#### Supplied information:
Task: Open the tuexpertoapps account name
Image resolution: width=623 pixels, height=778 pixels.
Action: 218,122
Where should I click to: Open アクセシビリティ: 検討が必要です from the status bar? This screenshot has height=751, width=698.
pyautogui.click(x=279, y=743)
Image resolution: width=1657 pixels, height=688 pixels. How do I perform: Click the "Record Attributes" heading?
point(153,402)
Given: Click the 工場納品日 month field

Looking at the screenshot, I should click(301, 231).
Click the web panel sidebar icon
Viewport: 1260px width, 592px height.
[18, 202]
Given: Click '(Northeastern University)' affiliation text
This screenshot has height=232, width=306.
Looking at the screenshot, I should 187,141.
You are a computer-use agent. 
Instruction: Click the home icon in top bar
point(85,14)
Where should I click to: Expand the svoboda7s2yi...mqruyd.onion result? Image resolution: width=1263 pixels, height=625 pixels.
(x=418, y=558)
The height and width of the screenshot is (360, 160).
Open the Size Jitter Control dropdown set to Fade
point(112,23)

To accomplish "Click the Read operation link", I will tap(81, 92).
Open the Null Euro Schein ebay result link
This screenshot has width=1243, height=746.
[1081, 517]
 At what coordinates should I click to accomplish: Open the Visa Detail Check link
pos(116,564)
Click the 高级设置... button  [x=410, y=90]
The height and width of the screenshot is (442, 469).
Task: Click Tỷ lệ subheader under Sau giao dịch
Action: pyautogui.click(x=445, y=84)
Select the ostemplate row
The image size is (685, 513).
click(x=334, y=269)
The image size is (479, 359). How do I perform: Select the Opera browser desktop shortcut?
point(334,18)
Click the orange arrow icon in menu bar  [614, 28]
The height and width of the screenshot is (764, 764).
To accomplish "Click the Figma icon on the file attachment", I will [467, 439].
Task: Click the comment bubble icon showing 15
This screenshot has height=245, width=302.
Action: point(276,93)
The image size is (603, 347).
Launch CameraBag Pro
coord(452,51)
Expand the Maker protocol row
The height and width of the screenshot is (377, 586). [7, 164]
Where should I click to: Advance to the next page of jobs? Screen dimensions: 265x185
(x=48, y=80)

#### Directions:
Nothing in the records may be left out; reproduce them exactly.

#### Solution:
Task: Open the tuexpertoapps account name
Image resolution: width=623 pixels, height=778 pixels.
Action: 218,122
Where should I click to: Open アクセシビリティ: 検討が必要です from the status bar? This screenshot has height=751, width=698.
pyautogui.click(x=279, y=743)
Image resolution: width=1657 pixels, height=688 pixels. How do I perform: Click the "Record Attributes" heading?
point(153,402)
Given: Click the 工場納品日 month field

Looking at the screenshot, I should click(301, 231).
Click the web panel sidebar icon
Viewport: 1260px width, 592px height.
[18, 202]
Given: Click '(Northeastern University)' affiliation text
This screenshot has height=232, width=306.
Looking at the screenshot, I should 187,141.
You are a computer-use agent. 
Instruction: Click the home icon in top bar
point(85,14)
Where should I click to: Expand the svoboda7s2yi...mqruyd.onion result? Image resolution: width=1263 pixels, height=625 pixels.
(x=418, y=558)
The height and width of the screenshot is (360, 160).
Open the Size Jitter Control dropdown set to Fade
point(112,23)

To accomplish "Click the Read operation link", I will tap(81, 92).
Open the Null Euro Schein ebay result link
This screenshot has width=1243, height=746.
[1081, 517]
 At what coordinates should I click to accomplish: Open the Visa Detail Check link
pos(116,564)
Click the 高级设置... button  [x=410, y=90]
The height and width of the screenshot is (442, 469).
Task: Click Tỷ lệ subheader under Sau giao dịch
Action: pyautogui.click(x=445, y=84)
Select the ostemplate row
The image size is (685, 513).
click(x=334, y=269)
The image size is (479, 359). How do I perform: Select the Opera browser desktop shortcut?
point(334,18)
Click the orange arrow icon in menu bar  [614, 28]
The height and width of the screenshot is (764, 764).
To accomplish "Click the Figma icon on the file attachment", I will [467, 439].
Task: Click the comment bubble icon showing 15
This screenshot has height=245, width=302.
Action: point(276,93)
The image size is (603, 347).
Launch CameraBag Pro
coord(452,51)
Expand the Maker protocol row
The height and width of the screenshot is (377, 586). [7, 164]
Where should I click to: Advance to the next page of jobs? Screen dimensions: 265x185
(x=48, y=80)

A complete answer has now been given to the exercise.